We are enjoying a walk-about through a dry river bed that snakes its way through the high desert. Spring moisture has helped the wildflowers put on a show. Although not a super bloom, we are able to identify 31 different species exhibiting their colorful blossoms. The Whitestem frasera (Frasera abicaulis) is particularly abundant today. But the show overhead dazzles beyond the display at our feet.
The sky is ablaze with a sun halo. Somewhat rare, sun halos are formed by hexagonal ice crystals in high cirrostratus clouds refracting light in the sky—22 degrees from the sun. The prism effect is such that the rainbow colors go from red on the inside to violet on the outside. It is like something from a science fiction movie where an explosion starts from a fireball and radiates concentrically into space.
Fireball in the sky, flower blossoms in the earth. “As above, so below” is a popular modern paraphrase of the second verse of the Emerald Tablet, a compact and cryptic Hermetic text from the late eighth or early ninth century. It is very appropriate here and mirrors the Buddhist teaching from the Heart Sutra— “Emptiness is form, form is emptiness.”

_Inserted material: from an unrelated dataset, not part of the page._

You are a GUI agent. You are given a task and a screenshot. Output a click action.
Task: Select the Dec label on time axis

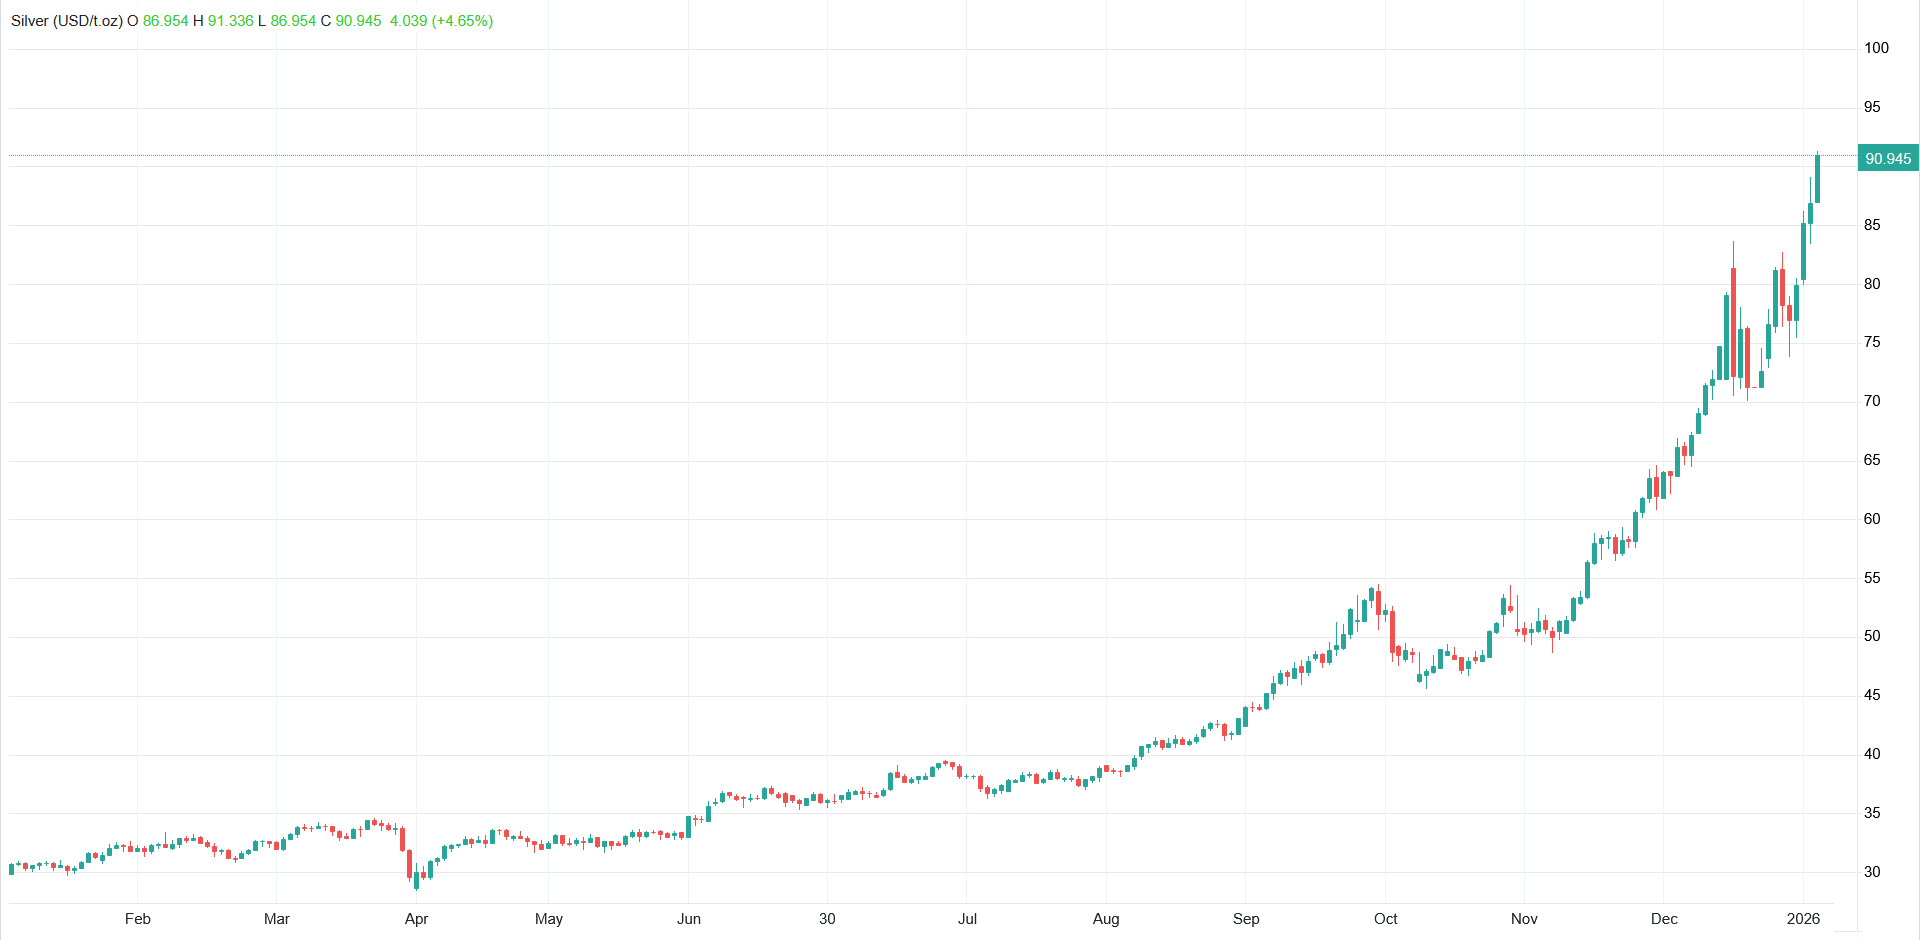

Buddha suggested all our problems come from disconnecting spacious awareness from solid-appearing phenomena. This is the dualistic mind that also separates self from other. Bad idea. It only takes a walk in the woods or desert to experience the union of above and below, emptiness and form, awareness and phenomena, self and other.
Sometimes we meet a person who embodies this understanding and what do we do? We place a halo over the crown of their heads or, in the case of Buddha: “His face radiated like the sun.” As above, so below—effortlessly united in our own radiant way of being.